Fed bubble bursts in US$550bn debt

14 Dec, 2014 - 00:12 0 Views

The Sunday Mail

THE danger of stimulus-induced bubbles is starting to play out in the market for energy-company debt.

Since early 2010, energy producers have raised US$550 billion of new bonds and loans as the US Federal Reserve held borrowing costs near zero, according to Deutsche Bank AG.

With oil prices plunging, investors are questioning the ability of some issuers to meet their debt obligations. Research firm CreditSights Inc. predicts the default rate for energy junk bonds will double to eight percent next year.

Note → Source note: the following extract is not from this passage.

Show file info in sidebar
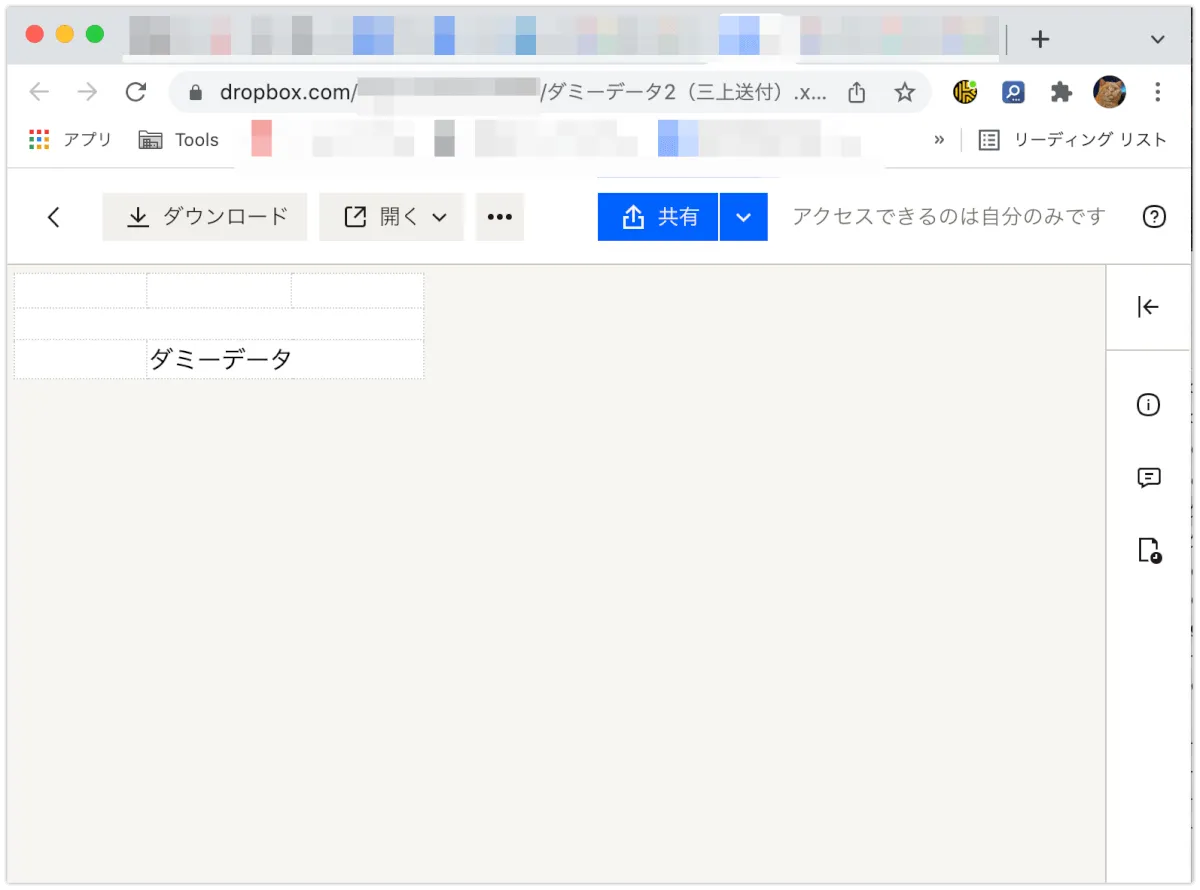This screenshot has width=1200, height=890. click(x=1148, y=405)
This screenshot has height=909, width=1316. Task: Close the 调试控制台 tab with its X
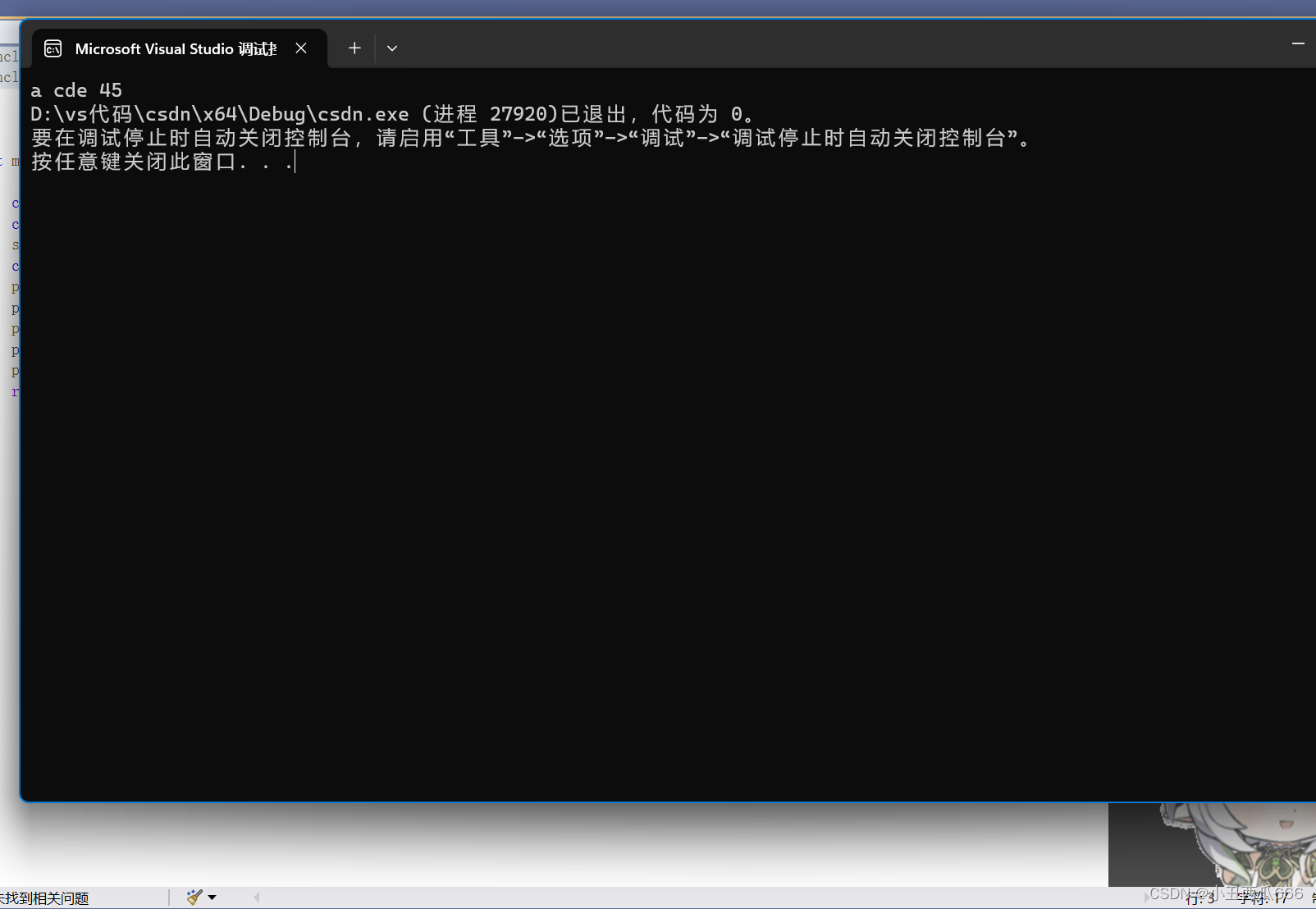click(x=300, y=48)
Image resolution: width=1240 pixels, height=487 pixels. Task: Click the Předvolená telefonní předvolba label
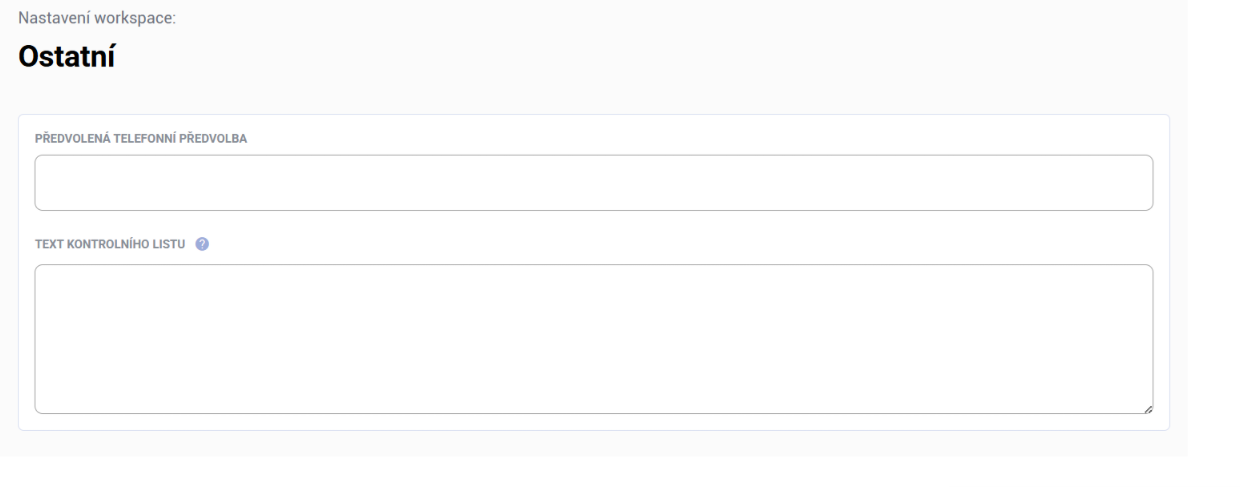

“Anything that becomes a mania — it ends badly,” said Tim Gramatovich, who helps manage more than US$800 million as chief investment officer of Santa Barbara, California-based Peritus Asset Management. “And this is a mania”.

The Fed’s decision to keep benchmark interest rates at record lows for six years has encouraged investors to funnel cash into speculative-grade securities to generate returns, raising concern that risks were being overlooked.

A report from Moody’s Investors Service this week found that investor protections in corporate debt are at an all-time low, while average yields on junk bonds were recently lower than what investment-grade companies were paying before the credit crisis.

Borrowing costs for energy companies have sky-rocketed in the past six months as West Texas Intermediate crude, the US benchmark, has dropped 44 percent to US$60,46 a barrel since reaching this year’s peak of US$107,26 in June. — Bloomberg.